Gıda, bir toplumun en temel ihtiyaçlarından biridir. Hele ki Türkiye gibi Müslüman nüfusun çoğunlukta olduğu bir ülkede, helal gıda tüketimi konusundaki hassasiyet tartışılmaz bir gerçektir. Ancak son zamanlarda ortaya çıkan ve tüm ülkeyi derinden sarsan “Köfteci Yusuf” skandalı, sadece tüketiciyi değil, tüm inanç sistemimizi hedef alan bir ihanetin simgesi oluverdi.

Köfteci Yusuf’un, ürünlerinde domuz eti kullandığı iddiaları ile gündeme gelmesi, ne sadece bir gıda skandalıdır ne de sıradan bir yanlış anlaşılmadır. Bu, halkın inançlarına ve yaşam tarzına yapılmış açık bir saldırıdır. Dürüstlükten nasibini almamış bu davranış, Müslüman tüketicilerin güvenini yerle bir eden, kabul edilemez bir aldatmacadır. Hele ki bu kadar köklü ve popüler bir markadan gelen bu ihanet, hepimizin sofrasına konmuş zehirli bir lokmadan farksızdır.

Gıdanın temelini oluşturan helallik ilkesi, sadece bir sertifika değil, milyonlarca insanın inançları ve yaşam şeklinin korunmasıdır. Hiçbir işletmenin, ekonomik çıkarları uğruna halkın maneviyatını ve sağlığını tehlikeye atma lüksü olamaz. Hele ki, bu ülkenin kalbine yerleşmiş, halkın sofrasına misafir olmuş bir marka, bunu yapıyorsa, adaletin en sert tokadını yemeyi de sonuna kadar hak etmiştir.

Bu tarz bir ihmal ya da bilinçli manipülasyon, yasalar önünde elbette bir bedel ödemelidir. Ancak bu olay bize, gıda denetim sistemimizin zafiyetlerini de tekrar gözden geçirme zorunluluğunu hatırlatıyor.
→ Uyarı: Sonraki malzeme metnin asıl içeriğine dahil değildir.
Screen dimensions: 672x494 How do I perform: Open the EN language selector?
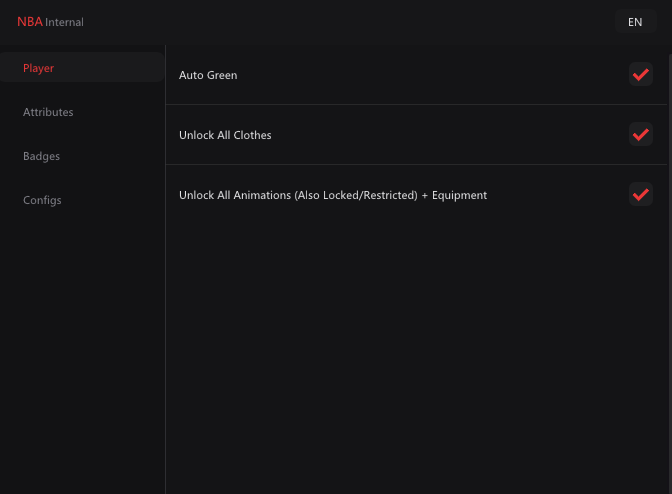[x=636, y=22]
Gıda sektöründe faaliyet gösteren işletmelerin denetimi, sadece prosedür gereği değil, halkın güvenliği ve inancını koruma adına daha sıkı ve daha caydırıcı yaptırımlarla ele alınmalıdır.

Köfteci Yusuf vakası, sadece bir marka sorunu değildir. Bu, güvenimizi ve inançlarımızı hiçe sayan bir anlayışa karşı hepimizin uyanık olması gerektiğini gösteren, sert bir uyarıdır. Bir lokma helal ekmeğin, milyonlarca Müslüman için ne anlama geldiğini bilen her işletme, attığı her adımda bu bilinçle hareket etmek zorundadır.

Bu skandalın ardından yapılacak olan sadece boykot değil, aynı zamanda yetkililerin de bu tip vakalara karşı daha sert önlemler alması için baskı yapmaktır. Biz, sofralarımızda yalan dolan görmek istemiyoruz!